• What you are asked to do:
Please set down each record exactly as it appears, but leave out any pictures.

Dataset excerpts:
::::

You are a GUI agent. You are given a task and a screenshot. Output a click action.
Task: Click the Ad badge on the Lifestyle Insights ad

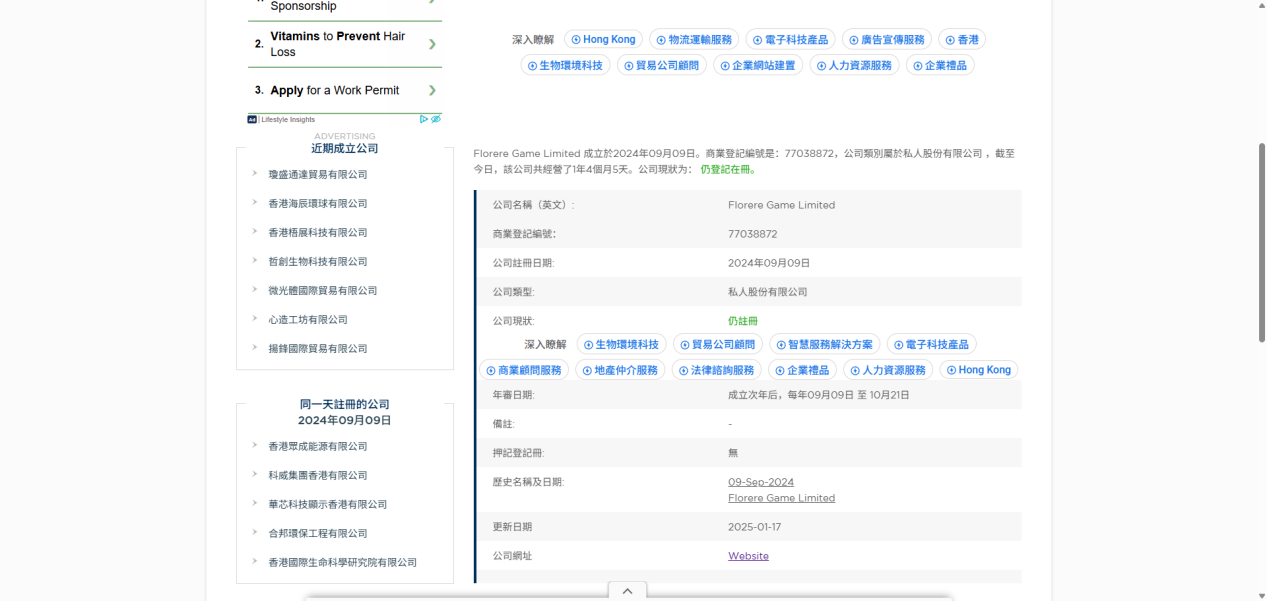[x=251, y=119]
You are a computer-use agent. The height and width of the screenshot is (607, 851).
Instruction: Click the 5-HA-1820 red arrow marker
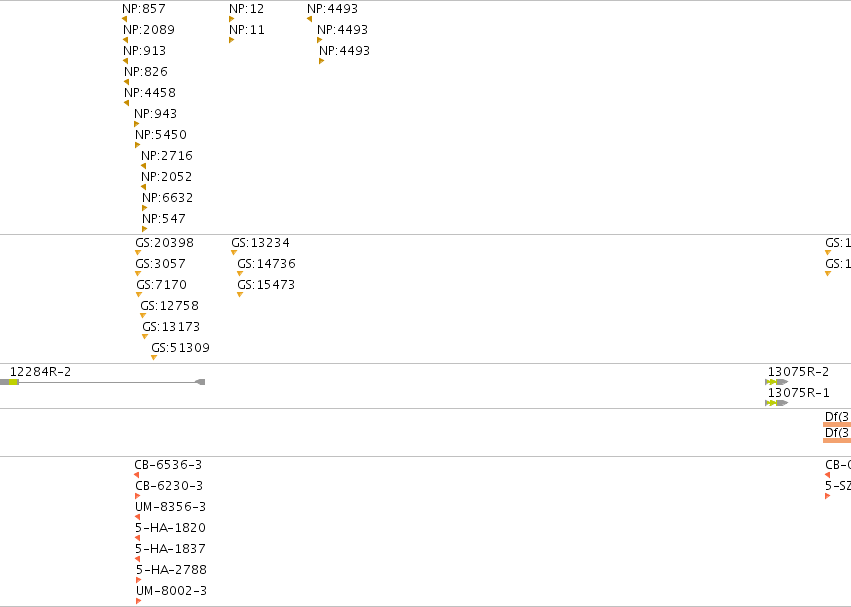(x=137, y=538)
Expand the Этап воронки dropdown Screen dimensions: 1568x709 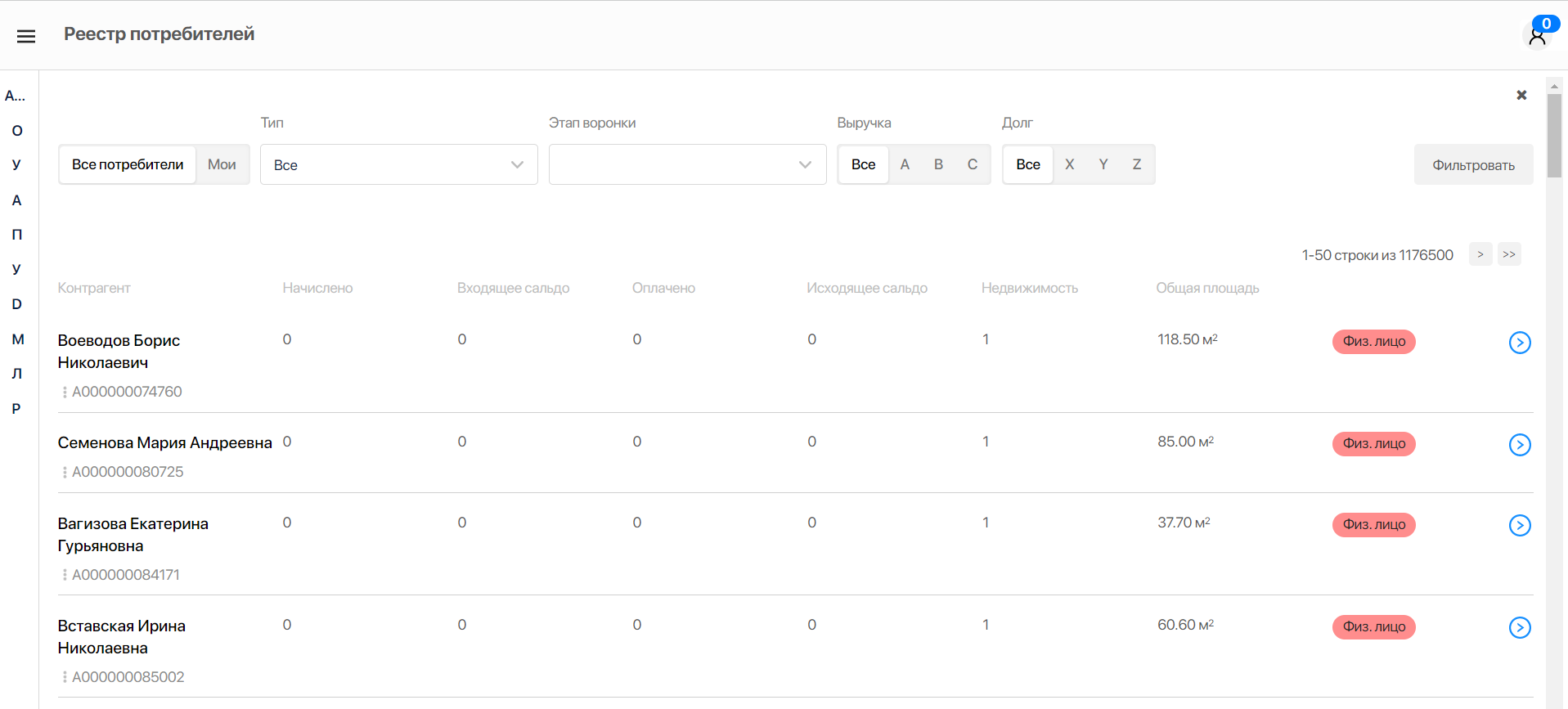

::::

• Result of the task:
You are a GUI agent. You are given a task and a screenshot. Output a click action.
Task: Click the Ad badge on the Lifestyle Insights ad

[x=251, y=119]
You are a computer-use agent. The height and width of the screenshot is (607, 851).
Instruction: Click the 5-HA-1820 red arrow marker
(x=137, y=538)
Expand the Этап воронки dropdown Screen dimensions: 1568x709 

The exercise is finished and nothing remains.